- Tasks to complete:
- A) Rewrite the paragraph of the Perceptron passage that begins "One of the first strides" as a short bulleted list that keeps its main facts.
- B) Decide whether each statement agrees with the Perceptron passage, answering yes or no and quoting the deciding words: (i) Rosenblatt was a psychologist. (ii) The perceptron updates the decision boundary when it classifies a point correctly. (iii) The Perceptron can be viewed as a multi-layer neural network.

One of the first strides in the realm of Machine Learning was taken by Frank Rosenblatt from Cornell in 1957. Rosenblatt was a psychologist who developed the first machine learning algorithm the Perceptron. As a psychologist, his efforts into creating the perceptron stemmed from the human abilities of perception, recognition, concept formulation, and generalization of experiences. Through his cognitive studies, he developed the perceptron with these conditions in mind, an algorithm that could “learn” and then predict with probabilistic methods[5]. A basic perceptron algorithm operates on two assumptions the data can be binary classified and the data is linearly separable. Binary classification is where a data point can only be classified into one group or another, for example, positive or negative. Data is called linearly separable if it can be graphed in two dimensions and a straight line, called a decision boundary, can be drawn to separate it. The perception algorithm is a very simple but effective one. It looks at one data point at a time and classifies it, if correct it does nothing, if incorrect it updates the corresponding decision boundary or separating line. It continues to do this for all the data points until they are all correct and then it stops. If the model is given a test point to predict, depending on which side of the decision boundary it is on determines the prediction[6]. The Perceptron can be viewed as a single-layer neural network taking in a single data point and predicting it, laying the groundwork for algorithms to come.

- Items:
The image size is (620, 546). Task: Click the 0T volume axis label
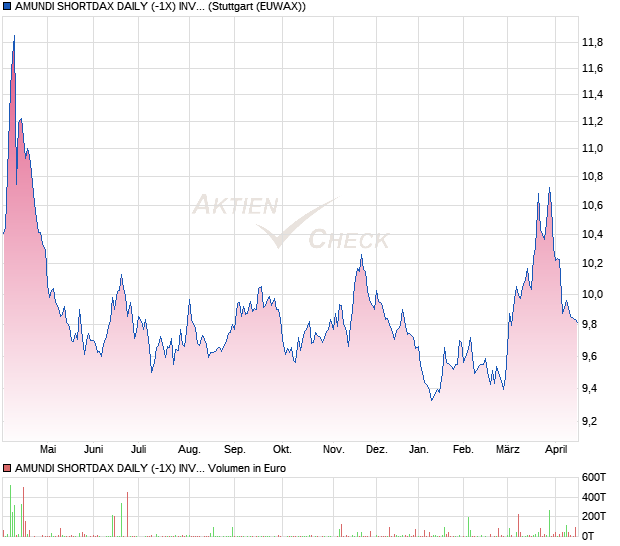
--
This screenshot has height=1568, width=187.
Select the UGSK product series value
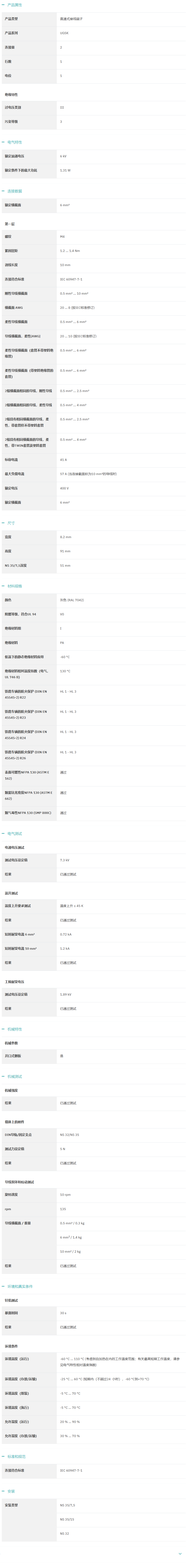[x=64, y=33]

- Responses for each task:
- A)
- In 1957, Frank Rosenblatt, a psychologist from Cornell, developed the Perceptron, the first machine learning algorithm.
- He based it on the human abilities of perception, recognition, concept formulation, and generalization of experiences. The goal was an algorithm that could "learn" and then predict with probabilistic methods.
- A basic perceptron assumes two things:
  - The data can be binary classified, meaning each point belongs to one group or the other.
  - The data is linearly separable, meaning it can be graphed in two dimensions and split by a straight line called a decision boundary.
- It looks at one data point at a time. It does nothing if the classification is correct and updates the decision boundary if it is incorrect. It stops once all points are correct.
- It predicts a test point by which side of the decision boundary the point falls on.
- It can be viewed as a single-layer neural network and laid the groundwork for later algorithms.

- B)
(i) Yes: "Rosenblatt was a psychologist"
(ii) No: "if correct it does nothing"
(iii) No: "The Perceptron can be viewed as a single-layer neural network"